Common to all types of drought is the lack of precipitation [14]. From a meteorological point of view, drought is associated with periods of varying lengths with water shortages. The main measure for drought is the insufficient amount of precipitation for a specific activity (i.e. crop growth, irrigation water supply, water level in dams), [15].

Many publication analyze various aspect of drought phenomena in Bulgaria: drought in 90-es and hydrological and economic impact [16]; drought study based on various precipitation indices [11], soil drought [15], theoretical review of methods for drought investigation [17], study drought based on SPI and precipitation anomalies [18], agricultural drought [19,20,21], wetlands-drought relation [22]. On the other side drought hazard, vulnerability and risk are important topics which are not well investigated in Bulgaria.
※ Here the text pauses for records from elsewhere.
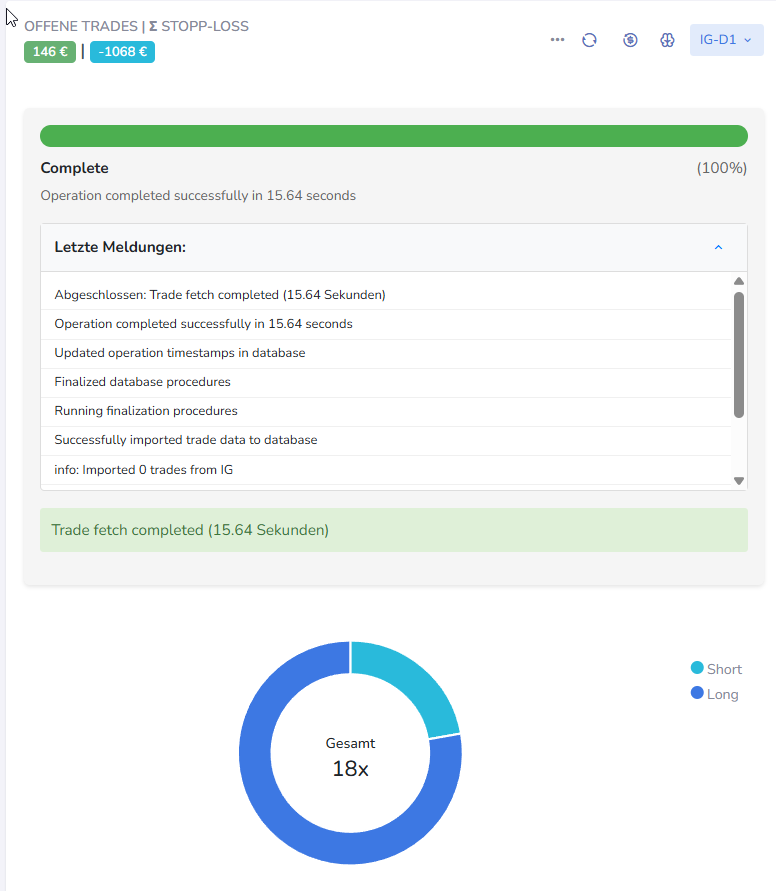The height and width of the screenshot is (891, 776).
Task: Click the green completed progress bar
Action: [x=393, y=136]
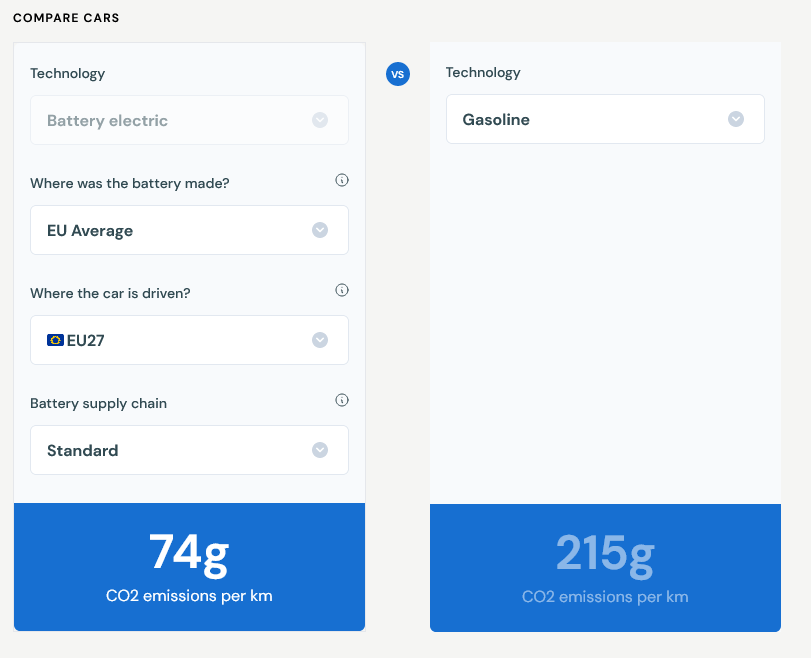The width and height of the screenshot is (811, 658).
Task: Click the Where was the battery made label
Action: coord(130,184)
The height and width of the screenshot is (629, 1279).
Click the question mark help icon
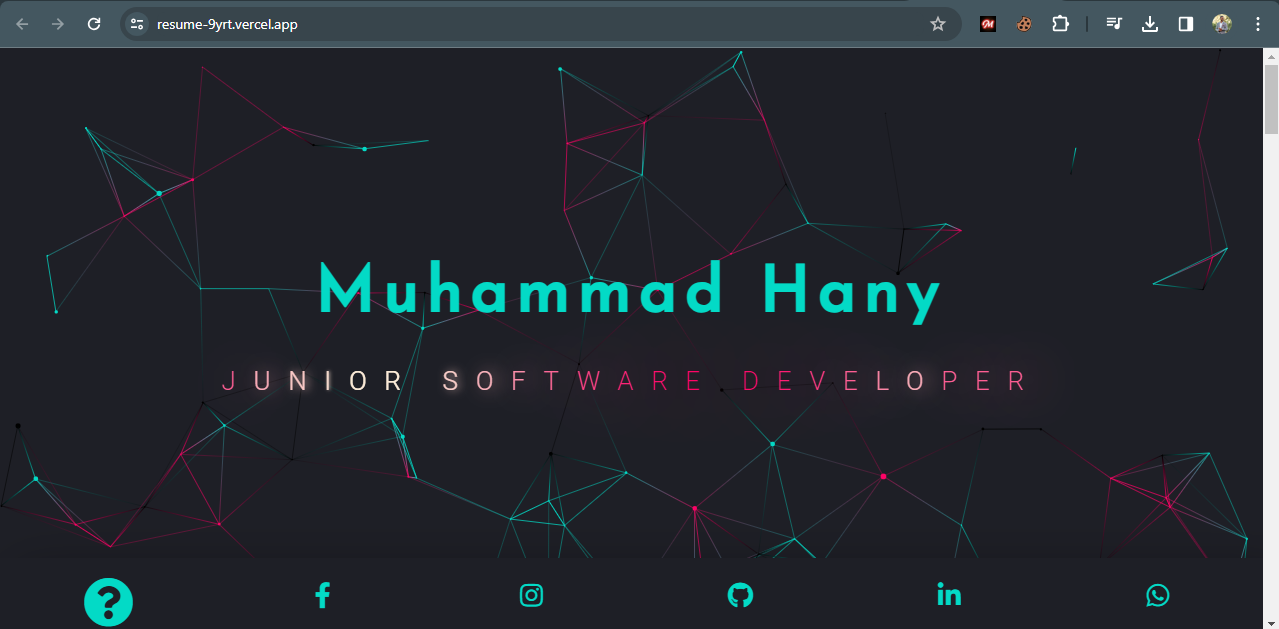click(x=108, y=602)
The overall objective of the present research is to enlarge the knowledge about drought assessment and to support decision making by presenting a tool for drought assessment in respect to drought susceptibility and vulnerability. In this regard, the specific aim is to propose a fuzzy logic approach to complex drought assessment in selected area regarding to the multiple monitored factors. In order to achieve the aim of study the following tasks are solved: 1) assessment of drought susceptibility based on drought triggering factors, and 2) integration of the results of drought susceptibility analysis with anthropogenic factors and develop a fuzzy logic model for complex drought assessment. The northwest region of Bulgaria (NUTS 2 - Severozapaden) is selected as a case-study area. Considering data availability and fact that the area is mainly agricultural the fuzzy logic model development is directed to the agricultural drought assessment.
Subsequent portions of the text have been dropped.